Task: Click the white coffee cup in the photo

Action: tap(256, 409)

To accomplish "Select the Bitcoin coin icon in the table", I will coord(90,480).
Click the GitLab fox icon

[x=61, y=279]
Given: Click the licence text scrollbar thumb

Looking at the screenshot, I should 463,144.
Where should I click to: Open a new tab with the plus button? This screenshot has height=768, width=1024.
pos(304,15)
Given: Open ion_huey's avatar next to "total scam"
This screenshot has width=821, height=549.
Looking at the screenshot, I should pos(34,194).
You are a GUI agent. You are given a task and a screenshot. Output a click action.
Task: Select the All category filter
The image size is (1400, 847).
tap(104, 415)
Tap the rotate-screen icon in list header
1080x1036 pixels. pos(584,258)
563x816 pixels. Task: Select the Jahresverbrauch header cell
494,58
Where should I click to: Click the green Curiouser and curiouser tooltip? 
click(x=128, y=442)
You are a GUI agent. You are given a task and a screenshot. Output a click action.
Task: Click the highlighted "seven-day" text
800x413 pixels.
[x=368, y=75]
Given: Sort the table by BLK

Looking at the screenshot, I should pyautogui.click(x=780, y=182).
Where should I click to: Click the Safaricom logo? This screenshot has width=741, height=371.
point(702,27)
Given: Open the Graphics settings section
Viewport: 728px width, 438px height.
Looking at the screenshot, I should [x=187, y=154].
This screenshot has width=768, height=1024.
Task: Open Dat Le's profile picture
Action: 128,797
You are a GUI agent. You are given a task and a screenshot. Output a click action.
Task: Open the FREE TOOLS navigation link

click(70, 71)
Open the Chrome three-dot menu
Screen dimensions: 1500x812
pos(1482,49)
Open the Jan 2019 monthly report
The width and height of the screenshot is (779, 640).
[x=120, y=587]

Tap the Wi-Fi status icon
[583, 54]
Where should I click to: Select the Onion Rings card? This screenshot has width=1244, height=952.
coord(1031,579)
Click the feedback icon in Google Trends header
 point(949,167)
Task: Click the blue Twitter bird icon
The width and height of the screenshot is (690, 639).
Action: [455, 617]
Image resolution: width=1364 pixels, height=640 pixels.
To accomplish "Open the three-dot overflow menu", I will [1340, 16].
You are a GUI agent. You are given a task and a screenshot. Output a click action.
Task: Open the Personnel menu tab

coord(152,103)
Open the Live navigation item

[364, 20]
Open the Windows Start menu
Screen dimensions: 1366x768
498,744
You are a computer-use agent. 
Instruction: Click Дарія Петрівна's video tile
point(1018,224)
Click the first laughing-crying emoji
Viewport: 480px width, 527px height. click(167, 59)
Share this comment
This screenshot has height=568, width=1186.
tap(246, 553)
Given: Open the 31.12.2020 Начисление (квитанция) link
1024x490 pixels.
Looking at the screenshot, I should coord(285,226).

+ + + + +

## EXERCISE
Exactly as they appear, retype the lines from the start of the records through the line containing "Task: Click the blue Twitter bird icon".

## REPLY
Task: Click the white coffee cup in the photo

Action: tap(256, 409)

To accomplish "Select the Bitcoin coin icon in the table", I will coord(90,480).
Click the GitLab fox icon

[x=61, y=279]
Given: Click the licence text scrollbar thumb

Looking at the screenshot, I should 463,144.
Where should I click to: Open a new tab with the plus button? This screenshot has height=768, width=1024.
pos(304,15)
Given: Open ion_huey's avatar next to "total scam"
This screenshot has width=821, height=549.
Looking at the screenshot, I should pos(34,194).
You are a GUI agent. You are given a task and a screenshot. Output a click action.
Task: Select the All category filter
The image size is (1400, 847).
tap(104, 415)
Tap the rotate-screen icon in list header
1080x1036 pixels. pos(584,258)
563x816 pixels. Task: Select the Jahresverbrauch header cell
494,58
Where should I click to: Click the green Curiouser and curiouser tooltip? 
click(x=128, y=442)
You are a GUI agent. You are given a task and a screenshot. Output a click action.
Task: Click the highlighted "seven-day" text
800x413 pixels.
[x=368, y=75]
Given: Sort the table by BLK

Looking at the screenshot, I should pyautogui.click(x=780, y=182).
Where should I click to: Click the Safaricom logo? This screenshot has width=741, height=371.
point(702,27)
Given: Open the Graphics settings section
Viewport: 728px width, 438px height.
Looking at the screenshot, I should [x=187, y=154].
This screenshot has width=768, height=1024.
Task: Open Dat Le's profile picture
Action: 128,797
You are a GUI agent. You are given a task and a screenshot. Output a click action.
Task: Open the FREE TOOLS navigation link

click(70, 71)
Open the Chrome three-dot menu
Screen dimensions: 1500x812
pos(1482,49)
Open the Jan 2019 monthly report
The width and height of the screenshot is (779, 640).
[x=120, y=587]

Tap the Wi-Fi status icon
[583, 54]
Where should I click to: Select the Onion Rings card? This screenshot has width=1244, height=952.
coord(1031,579)
Click the feedback icon in Google Trends header
 point(949,167)
Task: Click the blue Twitter bird icon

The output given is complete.